Although Citizenships by Investment (CBI) was first developed by the government of St. Kitts and Nevis way back in 1984, it has come into its own in the past decade, both as a means for a country to stimulate its economy, and also as way an individual with sufficient financial capital can acquire a second passport for the purposes of freedom of movement, and/or to take advantage of tax shelters. CBI has had its critics, mainly from the US – whose concern would seem related with US citizens using the Caribbean to harbor wealth, and the EU, whose concerns are mainly centered around the potential abuse of such programs by criminal and terrorist organizations.

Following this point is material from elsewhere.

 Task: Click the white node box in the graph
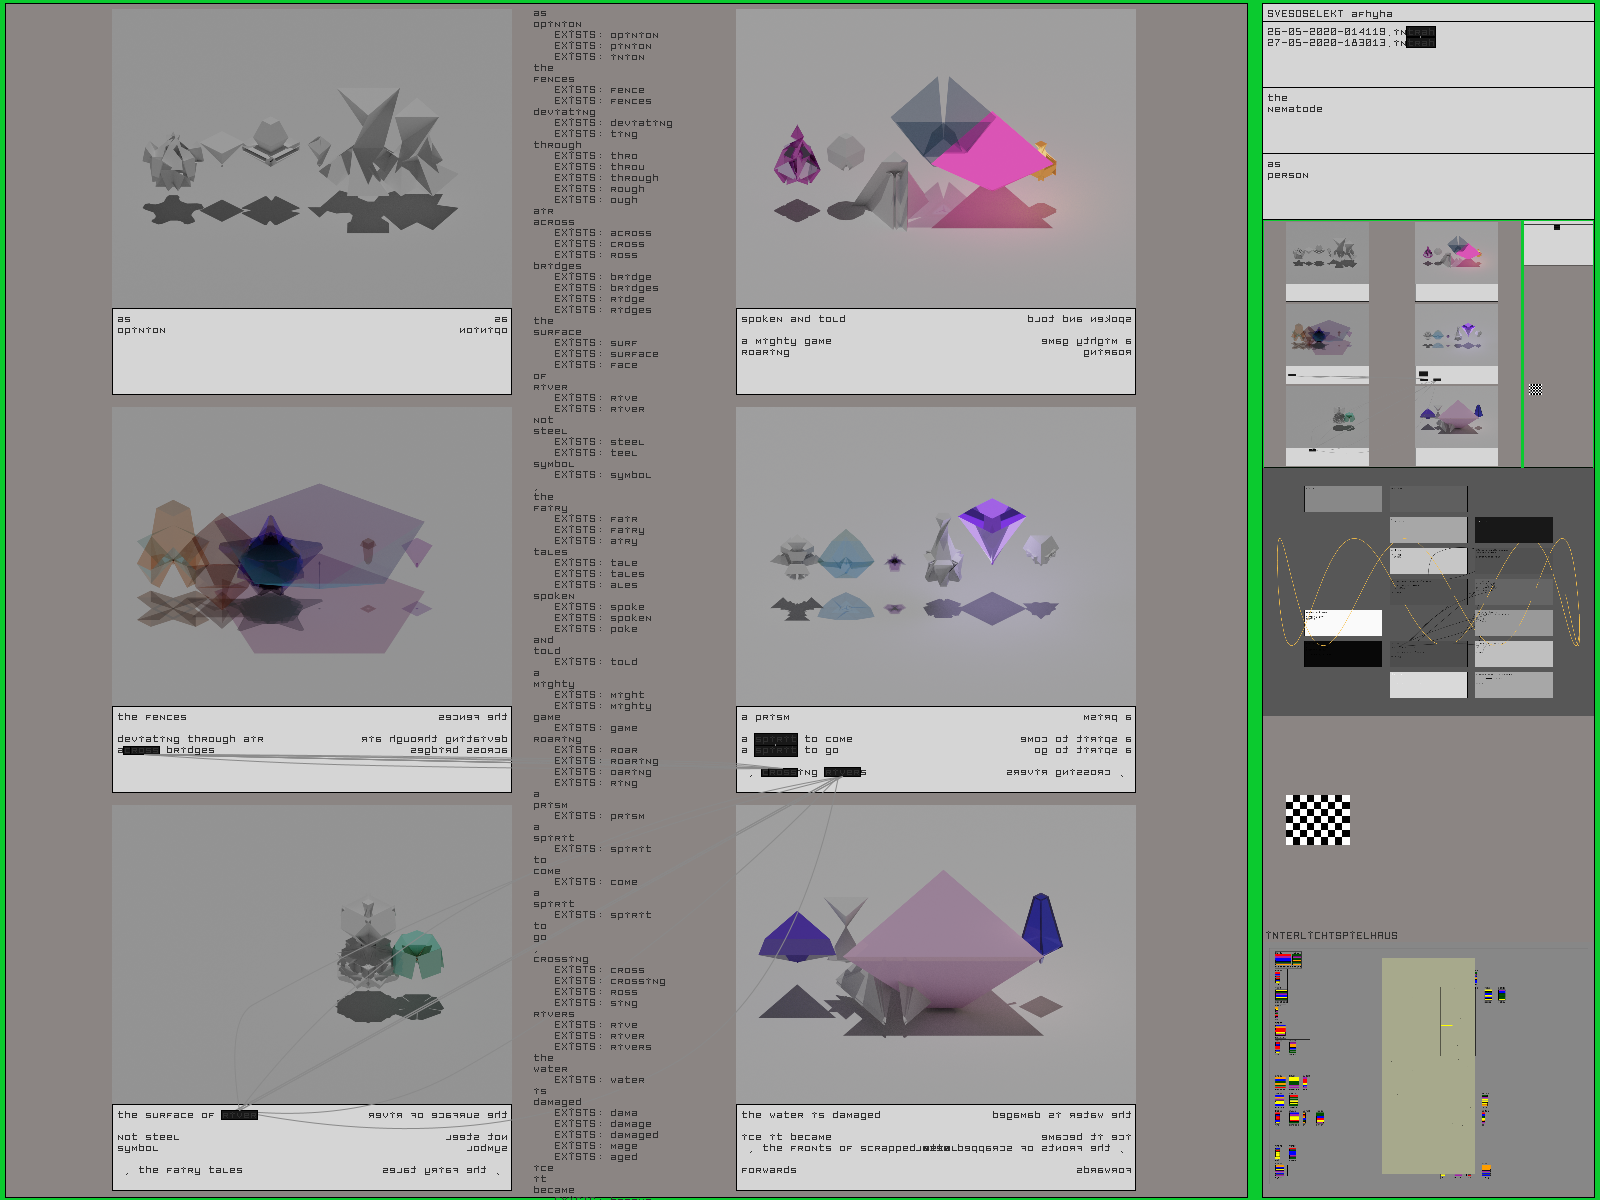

The latter concerns are unfounded; countries that provide CBI programs must comply with a battery of rules and regulations laid down by the British Commonwealth and the European Union, and all applicants are thoroughly vetted by the nation offering its citizenship, who will also contact the authorities of the donor country for an in-depth background check.

As for the US government’s concerns on its citizen’s looking for more favorable banking and taxation options for the assets they have worked so hard to procure, there’s an old saying that goes “You Reap What You Sow.” If the US banks protected the rights of their clients, and the US tax system wasn’t so harsh on big business, maybe more money would stay stateside.

CBI Helping To Rebuild The Caribbean

The CBI business is booming in the Caribbean, and investors aren’t just from the US: more and more are coming from China and the Middle East, and these investors aren’t only in it for the use of Caribbean banking, they are putting huge sums into the redevelopment of the infrastructure of countries like Jamaica, who will soon benefit from a $600 million, 67 kilometer 4-lane road system (already Christened the “Beijing Highway”) that will connect the east and south of the Jamaican mainland. In return, Jamaica have granted the Chinese access to 1,200 acres of land, on which they intend to build three luxury 1,000 room hotels.

In 2015 the Caribbean collectively sold 2,000 passports to new investors, that’s a 100% increase from the figure five years earlier, and with no shortage of US, Asian and Middle Eastern investors, that figure will surely be surpassed in 2016. The programs on offer in the Caribbean are in general substantially cheaper than those of the EU and vary in cost from a $90,000 investment to secure Dominican citizenship to a $290,000 real estate purchase in return for a St. Kitts and Nevis passport. The average time duration between application and receipt of citizenship is 4-6 months.

CBI In Europe

By comparison, the cheapest CBI programs in Europe are those of Hungary (€75,000) and Greece (€95,000), which are extraordinarily good deals considering both are EU countries, and as a result those passports guarantee the holder the right to live and work anywhere within the EU indefinitely, with the exact same rights as those born to that country.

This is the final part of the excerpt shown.